Friday, August 21, 2009

Kreyol

This really is the coolest language. It’s SO practical and simple – no such absurdities as gendered nouns and conjugated verbs. And really, the verb “to be” is always so complicated in other languages – but in Kreyol it practically doesn’t exist! And since Kreyol was so long only a spoken language, once people decided to start writing it down, they eliminated all the absurd spelling of the French from which most of the words are derived. It is one hundred percent phonetic – no silent letters or letters that change sounds in 14 different ways. The only complicated thing about it in terms of pronunciation is the nasal sound that just doesn’t exist in English. Still working on mastering that …

I love learning languages and I love even more trying to use them with the people who speak them. Almost everyone here speaks English so well, certainly better than I can speak Kreyol yet, but it’s so fun for me to practice all day long, and I think they are genuinely amused by my efforts … or at least they pretend to be! Right now we’re all taking Kreyol classes with some of the “junior staff,” who are kids who graduated from LCS within the past few years and work here now, usually while pursuing some kind of university study at the same time. I managed to get my own private lessons with Barbara because I was the only one who really had any background in Kreyol before coming here. Her French is beautiful and she can read and write English well, but she struggles to pronounce English. So our classes together are so good – she helps me sort out the Kreyol and explains the subtle differences between words, and I help her figure out how to pronounce English.

A few summers ago when I was in Guatemala, some of you followed my quest to be able to say the most complicated sentence imaginable in Spanish – “if I had known you were coming I would have baked you a cake.” I eventually figured it out – “si hubiera sabido que tu venias, te habria hecho un pastel,” and I always have that sentence in the back of my mind in Spanish when trying to construct similarly complex sentences. I think that today I conquered a similarly complex sentence from my little “Creole Made Easy” book. (note …. Clearly this language is easier if I’m able to figure out a sentence like that after about a month of working on the language whereas in Spanish it took me about ten years.) The sentence: ‘If we hadn’t arrived on time, he might have untied the boat.” Nan Kreyol: “si nou pa te rive a le, li te ka demare bato a.’ OK, it did take me like five minutes to figure out how to write it … but I got it eventually.
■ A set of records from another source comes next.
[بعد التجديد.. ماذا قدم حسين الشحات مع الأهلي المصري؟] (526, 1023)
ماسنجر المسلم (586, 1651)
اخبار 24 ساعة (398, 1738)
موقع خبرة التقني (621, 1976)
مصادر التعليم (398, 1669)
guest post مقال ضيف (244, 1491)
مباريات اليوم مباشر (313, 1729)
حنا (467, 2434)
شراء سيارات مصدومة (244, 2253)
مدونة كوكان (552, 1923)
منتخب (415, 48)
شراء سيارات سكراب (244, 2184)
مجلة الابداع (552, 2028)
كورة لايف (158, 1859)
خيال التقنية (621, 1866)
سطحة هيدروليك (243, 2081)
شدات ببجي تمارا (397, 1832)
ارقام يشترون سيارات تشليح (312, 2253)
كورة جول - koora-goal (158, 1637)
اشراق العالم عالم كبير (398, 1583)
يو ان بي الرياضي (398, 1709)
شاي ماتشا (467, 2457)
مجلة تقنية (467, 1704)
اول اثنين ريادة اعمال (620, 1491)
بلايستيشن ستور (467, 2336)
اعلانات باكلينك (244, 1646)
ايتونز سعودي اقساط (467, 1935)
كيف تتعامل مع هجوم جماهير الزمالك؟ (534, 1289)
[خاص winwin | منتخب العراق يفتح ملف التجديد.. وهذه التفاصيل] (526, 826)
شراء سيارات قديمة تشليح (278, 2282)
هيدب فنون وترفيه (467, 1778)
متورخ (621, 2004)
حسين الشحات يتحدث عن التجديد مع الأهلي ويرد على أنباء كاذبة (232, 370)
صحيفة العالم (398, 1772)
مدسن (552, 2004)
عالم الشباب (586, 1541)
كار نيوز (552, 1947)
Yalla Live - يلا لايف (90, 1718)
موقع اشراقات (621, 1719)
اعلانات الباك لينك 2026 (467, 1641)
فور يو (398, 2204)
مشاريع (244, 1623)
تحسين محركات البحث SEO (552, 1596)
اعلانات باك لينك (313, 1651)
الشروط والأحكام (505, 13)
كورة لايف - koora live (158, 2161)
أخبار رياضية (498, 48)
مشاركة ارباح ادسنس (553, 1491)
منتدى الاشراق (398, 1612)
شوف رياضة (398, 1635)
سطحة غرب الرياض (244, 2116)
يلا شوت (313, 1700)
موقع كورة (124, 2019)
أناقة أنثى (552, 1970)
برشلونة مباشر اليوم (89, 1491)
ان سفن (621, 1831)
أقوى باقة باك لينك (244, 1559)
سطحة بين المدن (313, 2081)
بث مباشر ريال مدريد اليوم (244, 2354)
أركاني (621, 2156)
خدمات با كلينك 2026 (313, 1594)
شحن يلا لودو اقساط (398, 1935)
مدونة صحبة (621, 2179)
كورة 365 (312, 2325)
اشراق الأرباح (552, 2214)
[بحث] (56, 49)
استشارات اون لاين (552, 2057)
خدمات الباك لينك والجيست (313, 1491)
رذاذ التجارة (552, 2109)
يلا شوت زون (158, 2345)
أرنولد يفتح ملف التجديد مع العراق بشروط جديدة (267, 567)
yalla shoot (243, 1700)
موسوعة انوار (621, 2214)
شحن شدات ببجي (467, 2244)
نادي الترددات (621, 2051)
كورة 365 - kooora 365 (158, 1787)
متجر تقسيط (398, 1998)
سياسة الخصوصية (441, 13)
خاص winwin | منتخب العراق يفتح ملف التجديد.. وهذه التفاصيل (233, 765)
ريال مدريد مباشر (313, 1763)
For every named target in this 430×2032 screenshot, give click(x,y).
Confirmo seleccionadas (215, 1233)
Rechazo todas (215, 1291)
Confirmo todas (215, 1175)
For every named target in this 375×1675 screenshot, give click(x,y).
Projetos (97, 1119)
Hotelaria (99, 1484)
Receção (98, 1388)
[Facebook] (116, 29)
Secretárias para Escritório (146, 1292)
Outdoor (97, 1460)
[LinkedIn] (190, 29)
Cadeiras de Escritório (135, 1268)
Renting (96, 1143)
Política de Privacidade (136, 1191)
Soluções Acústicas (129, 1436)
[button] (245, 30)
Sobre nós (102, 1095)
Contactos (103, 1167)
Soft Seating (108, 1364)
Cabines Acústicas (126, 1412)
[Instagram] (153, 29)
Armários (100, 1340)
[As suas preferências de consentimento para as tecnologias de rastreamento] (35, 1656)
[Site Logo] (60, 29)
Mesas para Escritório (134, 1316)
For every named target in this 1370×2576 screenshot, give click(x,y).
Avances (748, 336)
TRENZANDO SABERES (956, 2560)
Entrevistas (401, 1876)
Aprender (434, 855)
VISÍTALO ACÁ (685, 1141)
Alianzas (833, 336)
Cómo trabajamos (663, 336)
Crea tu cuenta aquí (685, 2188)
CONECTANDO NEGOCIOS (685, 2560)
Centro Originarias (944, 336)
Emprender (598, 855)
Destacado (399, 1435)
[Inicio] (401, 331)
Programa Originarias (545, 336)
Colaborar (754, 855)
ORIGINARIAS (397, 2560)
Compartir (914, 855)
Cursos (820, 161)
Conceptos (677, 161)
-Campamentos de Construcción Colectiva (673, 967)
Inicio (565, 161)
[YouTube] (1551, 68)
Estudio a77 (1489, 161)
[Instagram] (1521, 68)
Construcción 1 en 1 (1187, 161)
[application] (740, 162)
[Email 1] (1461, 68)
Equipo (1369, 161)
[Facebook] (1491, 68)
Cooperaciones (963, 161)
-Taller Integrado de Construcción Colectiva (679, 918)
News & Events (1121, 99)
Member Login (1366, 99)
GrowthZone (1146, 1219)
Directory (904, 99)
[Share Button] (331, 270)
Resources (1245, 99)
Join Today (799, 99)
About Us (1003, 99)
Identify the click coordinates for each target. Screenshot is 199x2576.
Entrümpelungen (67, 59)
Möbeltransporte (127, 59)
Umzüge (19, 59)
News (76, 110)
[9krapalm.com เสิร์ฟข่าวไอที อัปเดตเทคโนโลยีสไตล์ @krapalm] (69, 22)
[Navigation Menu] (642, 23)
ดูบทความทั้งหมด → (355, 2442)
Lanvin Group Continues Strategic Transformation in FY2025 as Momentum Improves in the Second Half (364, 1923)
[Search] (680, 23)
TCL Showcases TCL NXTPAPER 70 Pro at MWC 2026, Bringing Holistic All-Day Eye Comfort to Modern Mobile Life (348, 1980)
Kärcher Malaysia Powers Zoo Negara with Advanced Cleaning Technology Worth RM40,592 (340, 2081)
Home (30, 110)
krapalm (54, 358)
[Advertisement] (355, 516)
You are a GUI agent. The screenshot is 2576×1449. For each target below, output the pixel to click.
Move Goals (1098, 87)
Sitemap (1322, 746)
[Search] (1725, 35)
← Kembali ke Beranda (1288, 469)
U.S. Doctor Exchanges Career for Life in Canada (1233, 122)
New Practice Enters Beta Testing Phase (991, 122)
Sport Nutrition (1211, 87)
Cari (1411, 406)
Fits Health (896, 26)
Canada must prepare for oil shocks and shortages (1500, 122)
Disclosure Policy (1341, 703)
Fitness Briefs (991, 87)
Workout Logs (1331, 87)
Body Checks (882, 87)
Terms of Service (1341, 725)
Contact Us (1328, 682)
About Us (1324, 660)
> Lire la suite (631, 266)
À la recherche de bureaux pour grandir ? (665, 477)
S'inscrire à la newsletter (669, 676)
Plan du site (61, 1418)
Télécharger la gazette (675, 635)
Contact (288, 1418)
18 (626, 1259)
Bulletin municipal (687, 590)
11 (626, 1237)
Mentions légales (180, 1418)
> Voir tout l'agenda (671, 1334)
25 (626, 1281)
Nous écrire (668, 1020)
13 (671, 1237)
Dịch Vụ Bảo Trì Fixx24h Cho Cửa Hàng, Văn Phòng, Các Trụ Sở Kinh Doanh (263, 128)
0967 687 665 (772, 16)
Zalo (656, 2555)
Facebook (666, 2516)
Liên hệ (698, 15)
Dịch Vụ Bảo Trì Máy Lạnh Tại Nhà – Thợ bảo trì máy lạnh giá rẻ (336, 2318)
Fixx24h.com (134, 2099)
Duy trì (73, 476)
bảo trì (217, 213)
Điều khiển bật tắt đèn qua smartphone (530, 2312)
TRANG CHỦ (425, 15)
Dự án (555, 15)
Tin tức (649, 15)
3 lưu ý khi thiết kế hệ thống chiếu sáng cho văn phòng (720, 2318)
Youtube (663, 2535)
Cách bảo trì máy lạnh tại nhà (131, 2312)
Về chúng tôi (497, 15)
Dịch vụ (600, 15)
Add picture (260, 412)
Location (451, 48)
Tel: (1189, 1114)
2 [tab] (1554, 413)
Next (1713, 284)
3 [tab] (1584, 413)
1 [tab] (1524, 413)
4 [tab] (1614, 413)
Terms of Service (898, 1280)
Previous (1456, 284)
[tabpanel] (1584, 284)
Hmmmmm …. Can I figure out the Spanish sentence in kreyol? “Si mwen te konnen ki ou vini, mwen te ka fe yon ti gato.” Really, I can only do that because there’s no subjunctive or past conditional or anything in Kreyol. So fun.

Now if I could only understand ANYTHING that Kreyol speakers are saying when they talk to each other …. That would be awesome.

1 comment:

Meg said...

I heart the subjunctive. Don't knock it.

P.S. I can't believe you're teaching your classes in Spanish. What classes will you be teaching?